S’inaugura oggi ufficialmente a Taranto la ventesima edizione dei Giochi del Mediterraneo, la quarta ospitata dall’Italia. Da domani inizieremo a contare quante medaglie finiranno al collo dei nostri atleti. Oggi, però, è doveroso ricordare che arrivare sin qui non è stato facile. Perché la vicenda, prima di divenire una competizione sportiva, è stata una partita politico-amministrativa. I ritardi nella predisposizione delle opere avevano messo a rischio l’evento. Fallire avrebbe significato non solo rinunciare a una scadenza sportiva, ma anche aggiungere nuova frustrazione a una città abituata a fare i conti con molte promesse e altrettante occasioni mancate. In alcuni frangenti si è avuta quasi l’impressione che a qualcuno tale esito non sarebbe del tutto dispiaciuto. Il cambio di passo impresso due anni fa con la gestione commissariale ha accorciato la catena decisionale e consentito di recuperare i ritardi.

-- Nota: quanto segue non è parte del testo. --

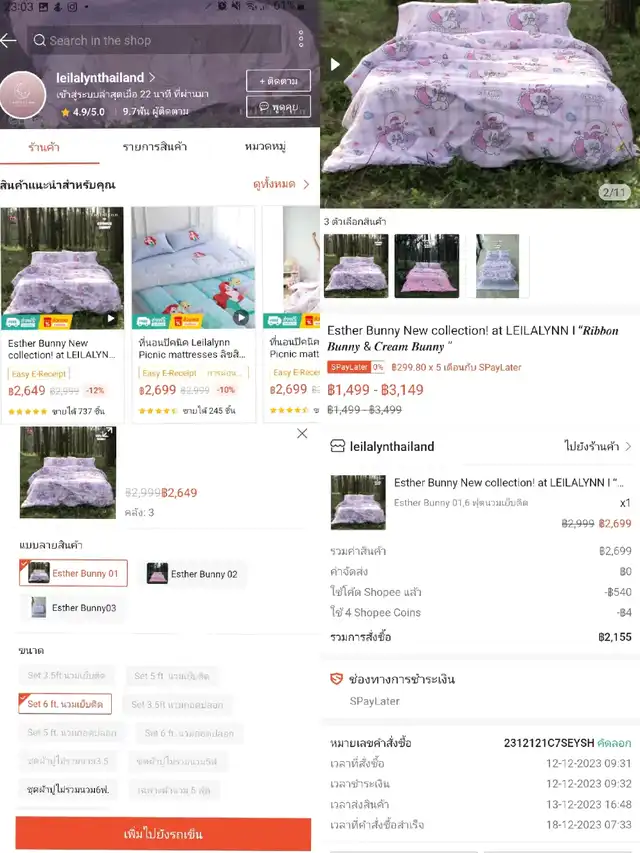Screen dimensions: 640x853
Task: Copy the order number with คัดลอก
Action: 614,743
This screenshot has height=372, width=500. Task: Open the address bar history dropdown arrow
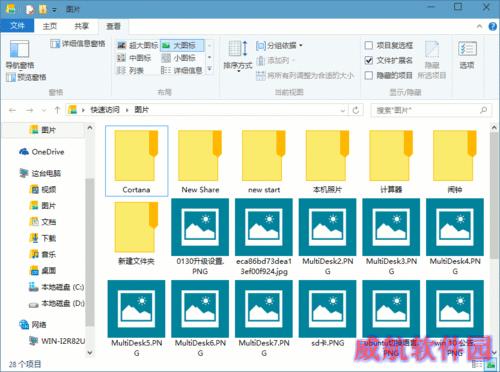coord(343,110)

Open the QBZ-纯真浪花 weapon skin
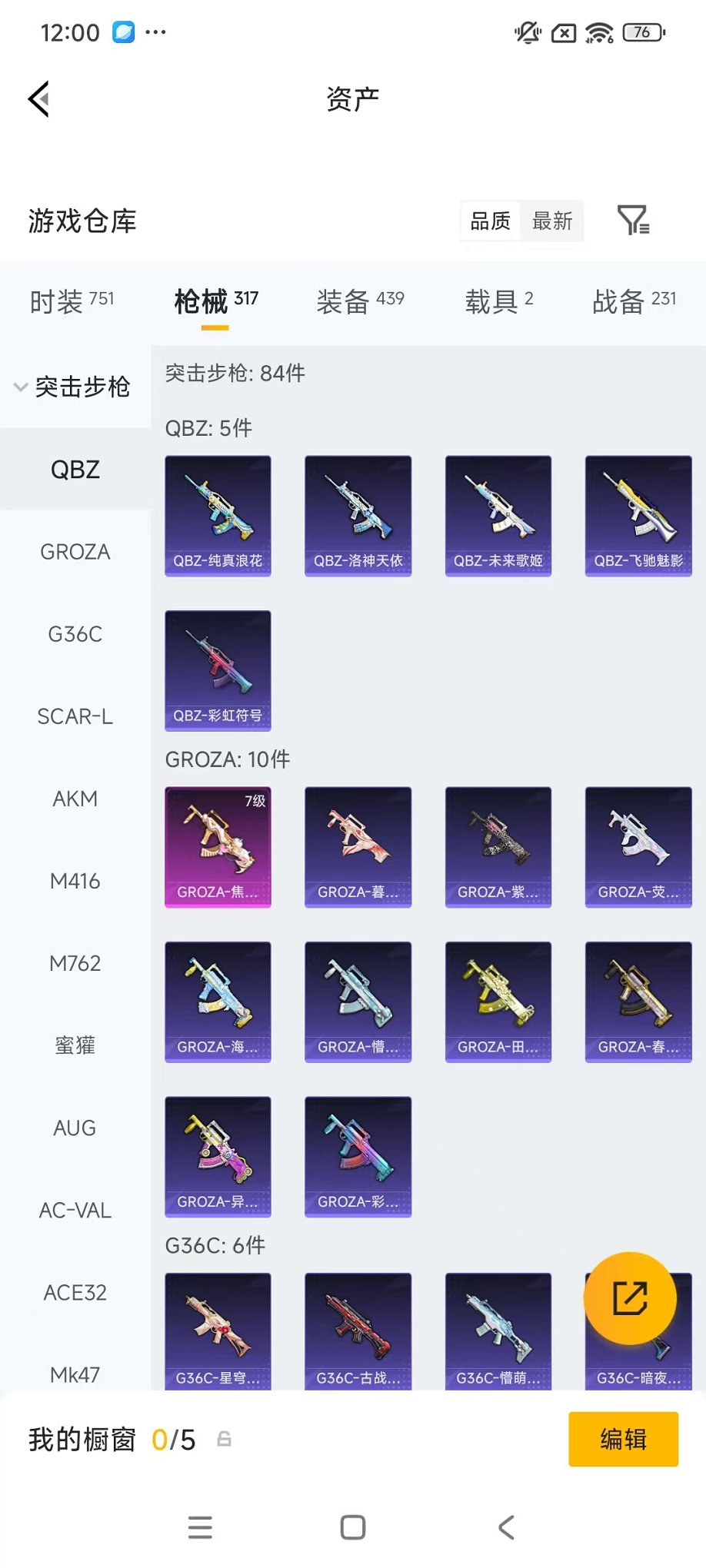[218, 516]

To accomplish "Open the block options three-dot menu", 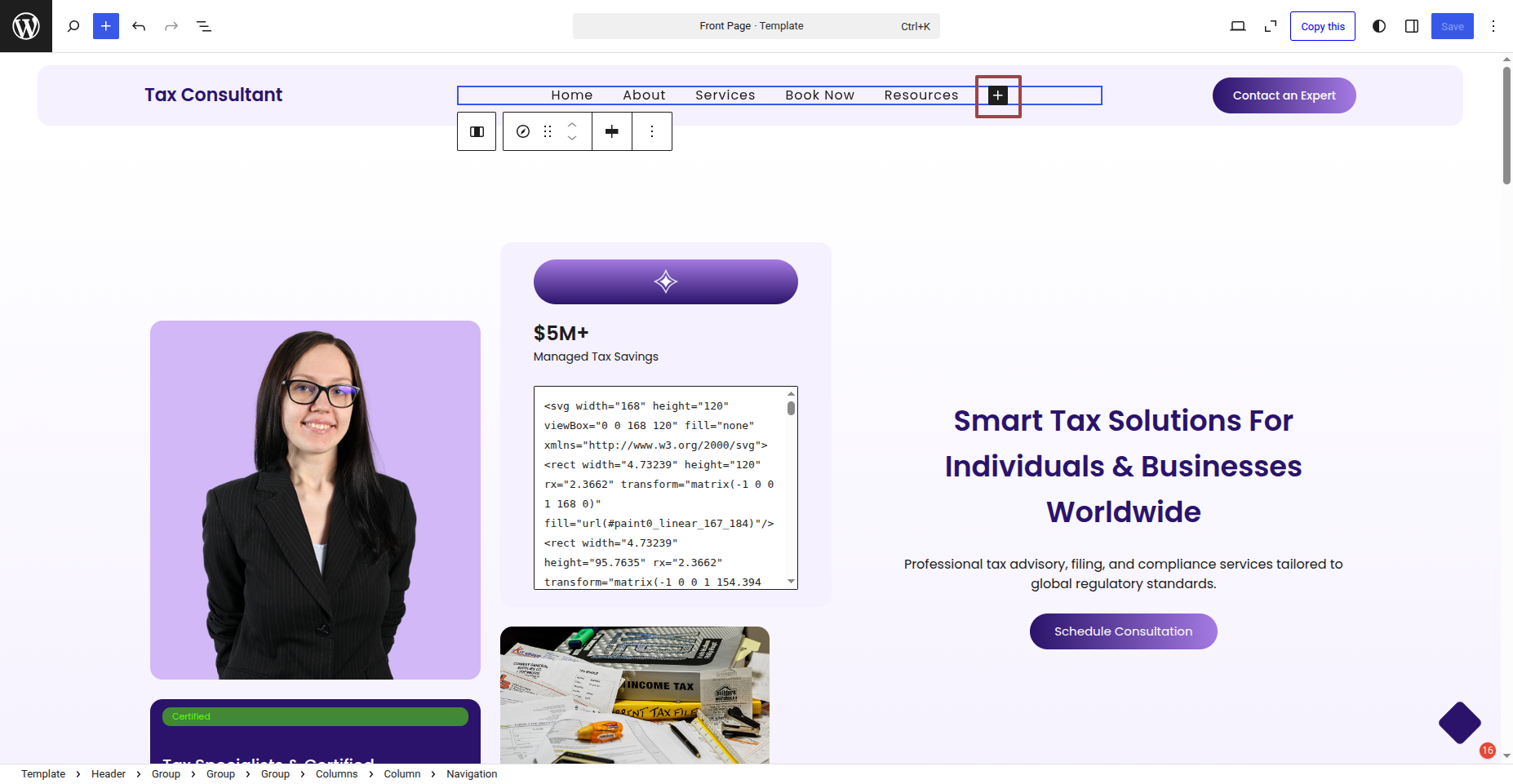I will (652, 131).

E il fatto che i oggi i Giochi si inaugurino rappresenta, dunque, il primo oro per l’Italia, e la sconfitta di quanti non perdono il vizio d’anteporre interessi particolari a quelli che dovrebbero essere avvertiti come interessi dell’intero Paese.

Il significato di questi Giochi, però, non può esaurirsi nell’averli organizzati per tempo. L’evento lascerà una duplice eredità, alla quale corrisponde una duplice responsabilità. La prima è d’ordine materiale. L’investimento pubblico complessivo ha superato i 380 milioni di euro, di cui 275 destinati alla costruzione e alla riqualificazione degli impianti sportivi; decine di interventi hanno interessato Taranto e molti altri comuni pugliesi. Il dato non è secondario perché nel Sud il divario nello sport ha una dimensione infrastrutturale: riguarda la disponibilità e la qualità degli impianti ma anche il volume degli investimenti. Tanto più, allora, merita rilievo l’intervento nei centri più piccoli della Puglia dove una palestra o un campo sportivo vale molto più del terreno su cui sorge. Qui gli impianti sono “piazze di comunità“, luoghi di aggregazione e inclusione. La sfida sarà farli funzionare anche dopo i Giochi, giacché un’infrastruttura genera valore sociale se utilizzata nel tempo. Il velodromo di Monteroni si staglia come ammonimento perenne: un monumento allo spreco che attende di essere smentito.